When I was eleven years old and I heard the words "Are you ready?" I couldn't help but get excited. I knew one thing and one thing only Degeneration X (a team in the WWE) was going to go to the ring and kick ass. Did I think it was real? No I didn't. Hence the word entertainment. I knew there was no possible way a guy could have a sledge hammer hit him in the face and the next week he be perfectly fine to wrestle again. However, when I was little I thought it was awesome that you could run someone over with a car or sneak attack someone and take there title away from them and not have to worry about getting into any major trouble. As my grandpa would say "It was a soap opera for guys."

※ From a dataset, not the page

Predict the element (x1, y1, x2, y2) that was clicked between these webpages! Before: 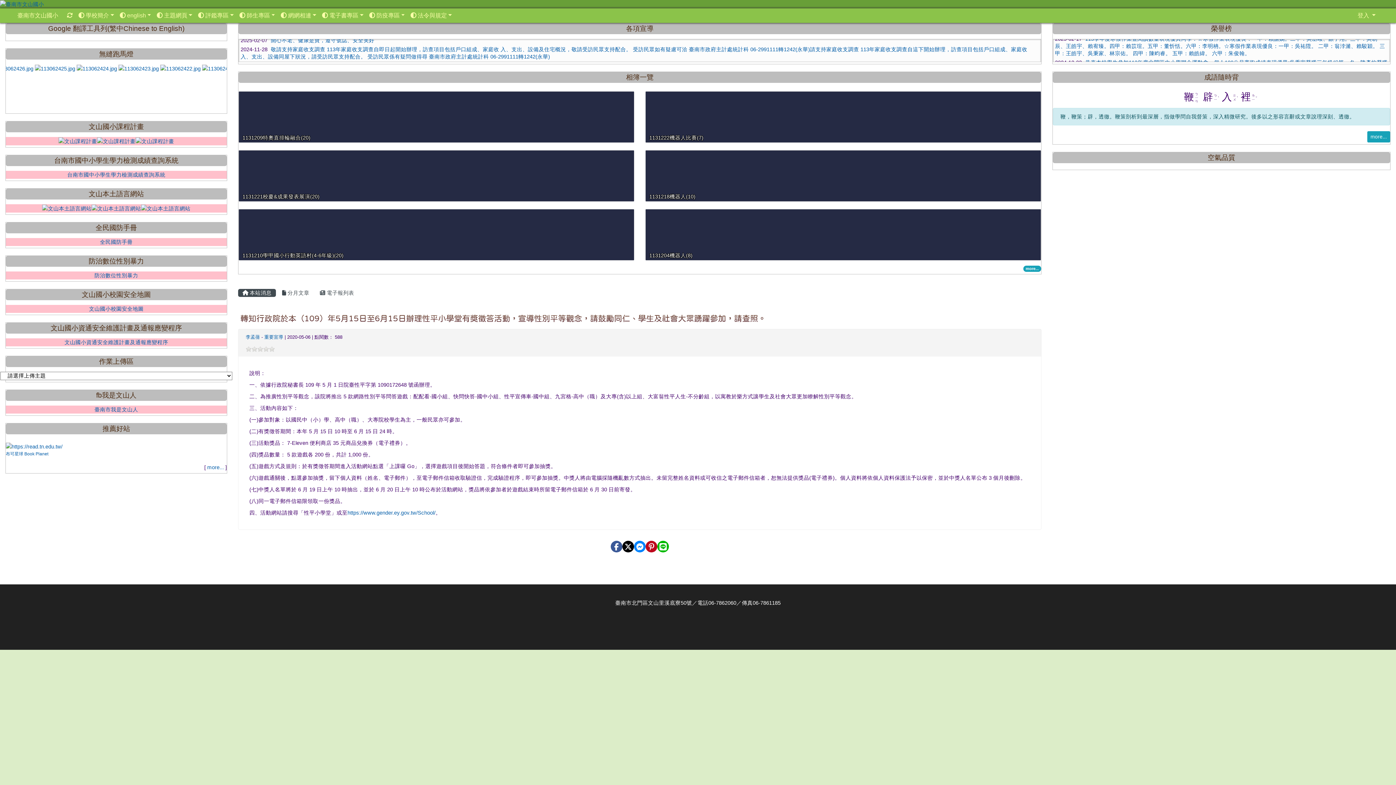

First hearing that statement I didn't understand it. But, thinking about it after reading this article it makes sense. Any person I know that watches soap opera's, like All my Children, are women. My mom can't get enough of it. And when you watch WWE it is all about masculinity. Girls dancing almost completely naked, constant violence, and the competition to all ways be the best. It may not intend too, but has away of teaching kids into what a real man should grow to be. I'm not saying we should all be able to bench 300 hundred pounds and run around in tights and try to become the next champion. It just that the WWE puts a stereotype of what a man should be like. Here are some links that show what they think is male humor and how you should treat someone if they mess with you http://www.youtube.com/watch?v=bHhNbxTrBck and http://www.youtube.com/watch?v=xEHUmALGha0&feature=related
Going back to that eleven year old me, I thought it would be a great job to become a wrestler. So much so that me, my brothers, and lots of kids from my school would go to the park or to a friends trampoline or even recess at school and wrestle. There is a part in the article that mentions the six important messages being that real men are aggressive and violent, men settle things physically, a man confronts his adversaries and problems, real men take responsibility for their actions, men are not whiners, and finally they are winners (Soulliere, 2006). Being little I would agree with that this makes you a man. Of course, I didn't know better. Yes, sometimes there is a time where standing up and fighting should be the right thing to do. But, really wouldn't the bigger man be the one who walks away from the fight. Just because someone accidently runs into you doesn't mean you should have to challenge them to a steel cage match.